For hours, I would sit under the palm tree at the coffee shop across the street from my stuccoed  apartment building.  The wind blowing over my head, feet tucked into the table railing in front of me, note book on my knees.  I twisted far into my pain, squeezing the wounds to bleed out words.  Surrounded by people who saw me every day but didn’t even know my name, I would light cigarette after cigarette, puffing away on my Marlboro’s, only picking my pen up off the paper long enough to tap the ash off of my 100.  Furiously, I would scribble away, falling in love with the way that my pen caressed the paper, gliding across its smooth surface, tickling the lines, vibrating the pages as it moved.

I was drawn to the mental illness that all of these women lived with, and I was jelous of it in so many ways.  They felt pain and they knew why.  They were flawed.  Their brains were broken.  They had a clinical diagnosis to explain the aching sadness that travelled with them every single day.  They were never going to be better and that was OK.  They knew that they were sick and they accepted their sentence- with unequal parts class and punk rock rebellion.

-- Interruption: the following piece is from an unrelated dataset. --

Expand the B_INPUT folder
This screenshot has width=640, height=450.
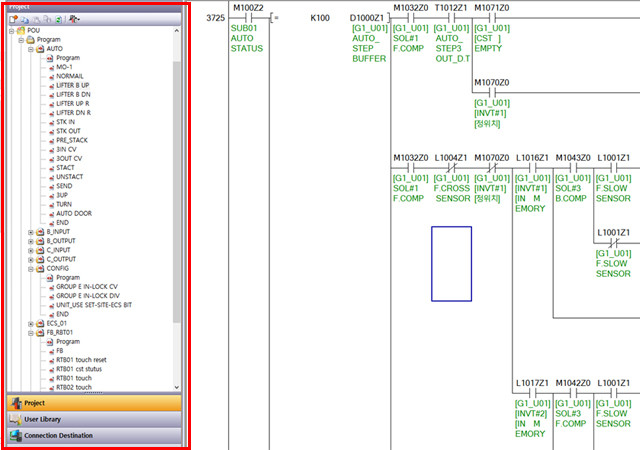tap(31, 231)
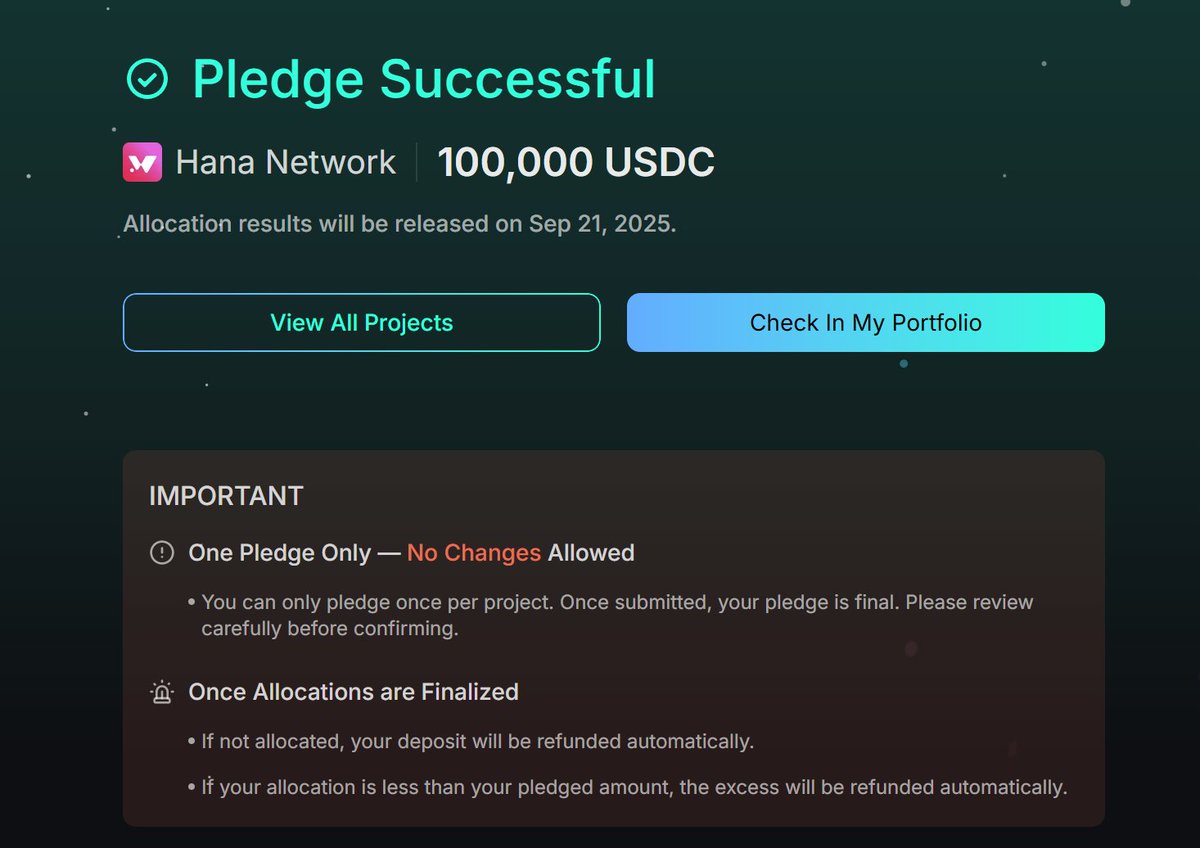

I walked around every day with the weight of a million oceans sloshing around in my heart.  I was a ghost in a human body.  I looked right at people and they stared directly through me.  I screamed at the top of my lungs and no one ever turned around.  Yet I had no mental illness, no reason to feel the way that I did.  What I had… I didn’t know.  So, based on all that I had read, I deduced that my way out, my ticket to relief from this debilitating anchor of pain, was to develop a mental illness, in the form of an addiction.

Which lead to a failed attempt at alcoholism.

Never mind that the taste of alcohal made me sick or that I couldn’t hold down more than two Coors Lights.  I needed help and suspected that an AA meeting might be just the place to find it.

“I’m Gina, and I’m an alcoholic,”  I announced to a packed room of folk parked on metal folding chairs, all clutching steaming hot cups of coffee.

Liar, the voice in my head screamed.

Fuck you!  I whispered back.  I might be.

The thing about proclaiming your alcoholism is that you suddenly have a pack of woebegones that want to help you travel the road of sobriety.  They sponsor your success.  They give you a path to better days, a road map to your sober success.  They call you daily and reward you for making it a day, a week, a month, a year, without succumbing to the beast inside you.  They help you to heal and love you through the process.  They are a family, a motley crew of a family, but the best family that many people ever have the priveledge of enjoying.

I didn’t care that I wasn’t really an alcoholic.  I needed these people.